TASK DIRECTIONS:
Reproduce the entries verbatim, from the line containing "Health and Wellness (490, 531)" up to and including the line containing "St. Knudsgilde Flensborg".

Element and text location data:
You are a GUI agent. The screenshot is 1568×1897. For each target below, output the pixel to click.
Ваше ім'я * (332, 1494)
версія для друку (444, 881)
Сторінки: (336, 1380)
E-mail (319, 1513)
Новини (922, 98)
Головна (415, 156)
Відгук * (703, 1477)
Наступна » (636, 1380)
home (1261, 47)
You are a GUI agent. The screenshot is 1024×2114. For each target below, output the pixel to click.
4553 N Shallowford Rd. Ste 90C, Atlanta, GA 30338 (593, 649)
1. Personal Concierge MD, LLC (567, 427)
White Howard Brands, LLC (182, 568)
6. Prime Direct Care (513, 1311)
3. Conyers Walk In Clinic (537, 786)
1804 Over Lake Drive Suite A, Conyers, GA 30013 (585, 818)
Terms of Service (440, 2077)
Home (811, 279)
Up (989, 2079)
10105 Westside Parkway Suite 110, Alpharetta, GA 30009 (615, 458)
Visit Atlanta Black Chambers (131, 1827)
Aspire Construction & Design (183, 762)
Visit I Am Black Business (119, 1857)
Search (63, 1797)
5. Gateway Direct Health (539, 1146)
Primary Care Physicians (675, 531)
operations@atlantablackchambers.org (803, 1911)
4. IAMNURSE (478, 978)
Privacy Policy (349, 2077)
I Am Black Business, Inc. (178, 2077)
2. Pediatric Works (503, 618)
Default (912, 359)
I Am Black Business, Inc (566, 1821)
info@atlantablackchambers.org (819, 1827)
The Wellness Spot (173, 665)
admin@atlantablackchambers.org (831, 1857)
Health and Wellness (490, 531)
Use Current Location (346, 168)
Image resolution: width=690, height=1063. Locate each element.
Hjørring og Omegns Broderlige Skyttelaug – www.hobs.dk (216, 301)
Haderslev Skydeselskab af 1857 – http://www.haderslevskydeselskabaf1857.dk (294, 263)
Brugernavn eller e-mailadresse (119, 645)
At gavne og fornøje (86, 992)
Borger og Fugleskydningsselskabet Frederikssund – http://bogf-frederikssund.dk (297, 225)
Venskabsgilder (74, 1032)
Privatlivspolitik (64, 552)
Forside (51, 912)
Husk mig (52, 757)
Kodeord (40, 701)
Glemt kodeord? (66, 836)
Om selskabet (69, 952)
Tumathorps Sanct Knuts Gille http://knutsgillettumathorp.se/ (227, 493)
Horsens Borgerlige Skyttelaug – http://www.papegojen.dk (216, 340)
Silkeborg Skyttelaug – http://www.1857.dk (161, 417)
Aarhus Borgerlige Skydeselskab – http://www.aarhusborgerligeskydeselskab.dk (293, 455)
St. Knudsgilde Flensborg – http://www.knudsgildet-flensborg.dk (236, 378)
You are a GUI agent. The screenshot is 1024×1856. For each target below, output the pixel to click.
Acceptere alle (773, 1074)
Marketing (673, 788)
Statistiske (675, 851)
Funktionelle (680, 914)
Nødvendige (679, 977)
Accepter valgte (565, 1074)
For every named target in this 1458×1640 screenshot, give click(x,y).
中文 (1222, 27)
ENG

ANSWER TO THE EXERCISE:
Health and Wellness (490, 531)
Use Current Location (346, 168)
Image resolution: width=690, height=1063. Locate each element.
Hjørring og Omegns Broderlige Skyttelaug – www.hobs.dk (216, 301)
Haderslev Skydeselskab af 1857 – http://www.haderslevskydeselskabaf1857.dk (294, 263)
Brugernavn eller e-mailadresse (119, 645)
At gavne og fornøje (86, 992)
Borger og Fugleskydningsselskabet Frederikssund – http://bogf-frederikssund.dk (297, 225)
Venskabsgilder (74, 1032)
Privatlivspolitik (64, 552)
Forside (51, 912)
Husk mig (52, 757)
Kodeord (40, 701)
Glemt kodeord? (66, 836)
Om selskabet (69, 952)
Tumathorps Sanct Knuts Gille http://knutsgillettumathorp.se/ (227, 493)
Horsens Borgerlige Skyttelaug – http://www.papegojen.dk (216, 340)
Silkeborg Skyttelaug – http://www.1857.dk (161, 417)
Aarhus Borgerlige Skydeselskab – http://www.aarhusborgerligeskydeselskab.dk (293, 455)
St. Knudsgilde Flensborg – http://www.knudsgildet-flensborg.dk (236, 378)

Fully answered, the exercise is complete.